« Et si le problème des énergies fossiles n’était pas leur rareté, mais leur abondance ? »
En prenant l’exemple du choc pétrolier des années 70, qui a marqué un coût d’arrêt à la croissance, Vincent Ortiz explique que le choc n’est pas lié à une raréfaction réelle du pétrole mais plutôt à une entente tacite entre les pays de l’OPEP et les multinationales pétrolières pour augmenter le prix de l’or noir. Même après le choc de 1973, le prix du pétrole est resté élevé en dépit de la reprise de la production grâce à la force du pouvoir de marché, celle du cartel. La pénurie ou la raréfaction des ressources naturelles permettrait de générer des profits en augmentant les prix, Ce serait la raison pour laquelle, les multinationales pétrolières, après avoir tant décrié King Hubbert, qui prophétisait l’extinction du pétrole (« peak oil »), l’ont par la suite soutenu et se sont même appuyées sur les préoccupations écologistes naissantes, celles du Club de Rome et du rapport. Meadows : Halte à la croissance !

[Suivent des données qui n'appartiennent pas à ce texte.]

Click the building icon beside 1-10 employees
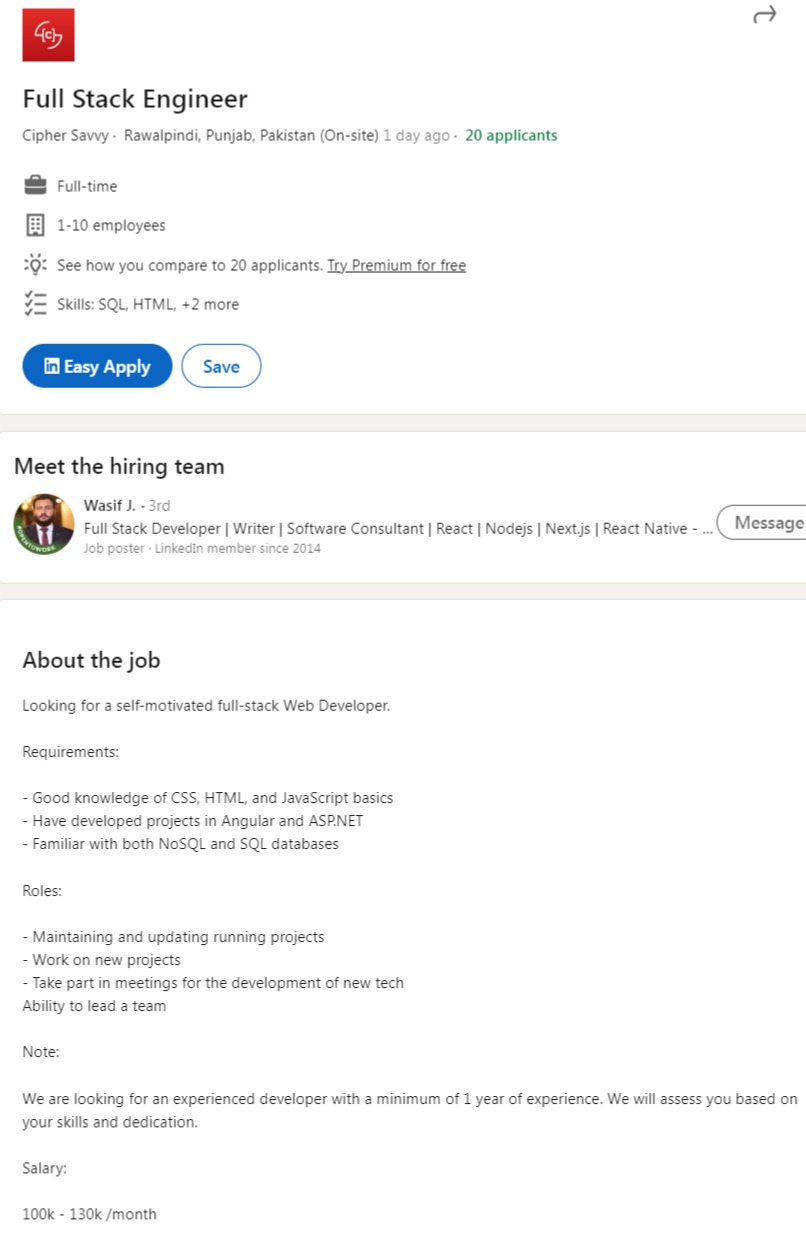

L’auteur est très critique vis-à-vis de cette fraction de l’écologie politique, qu’il qualifie de néomalthusienne. S’inspirant comme son nom l’indique de l’économiste britannique Thomas Malthus (célèbre pour son idée de limitation de l’accroissement de la population), l’écologie néomalthusienne interprète le phénomène de rareté et d’augmentation des prix par le prisme des ressources : c’est la fin de l’abondance, c’est la décroissance.
Dans son livre, Vincent Ortiz défend l’idée qu’il est possible de concilier une baisse la croissance et un accroissement tendanciel des profits : il faut créer artificiellement de la rareté. C’est le principe du sabotage au sens de Thorstein Veblen. Ainsi, pour qu’il y ait des profits, il faut comme précondition du manque, des besoins non comblés.
Ce livre sort ainsi des sentiers battus et apporte un autre regard sur la pénurie en mettant en avant le sabotage économique de Veblen.
Vincent Ortiz est chercheur en économie à l’Université de Picardie Jules-Verne. Il est également rédacteur en chef adjoint du média Le Vent Se Lève. Diplômé de Sciences Po, il est spécialiste des relations internationales et de l’histoire des idées et a consacré plusieurs reportages à l’exploitation des ressources naturelles dans l’hémisphère Sud. Il signe, à 29 ans, son premier livre.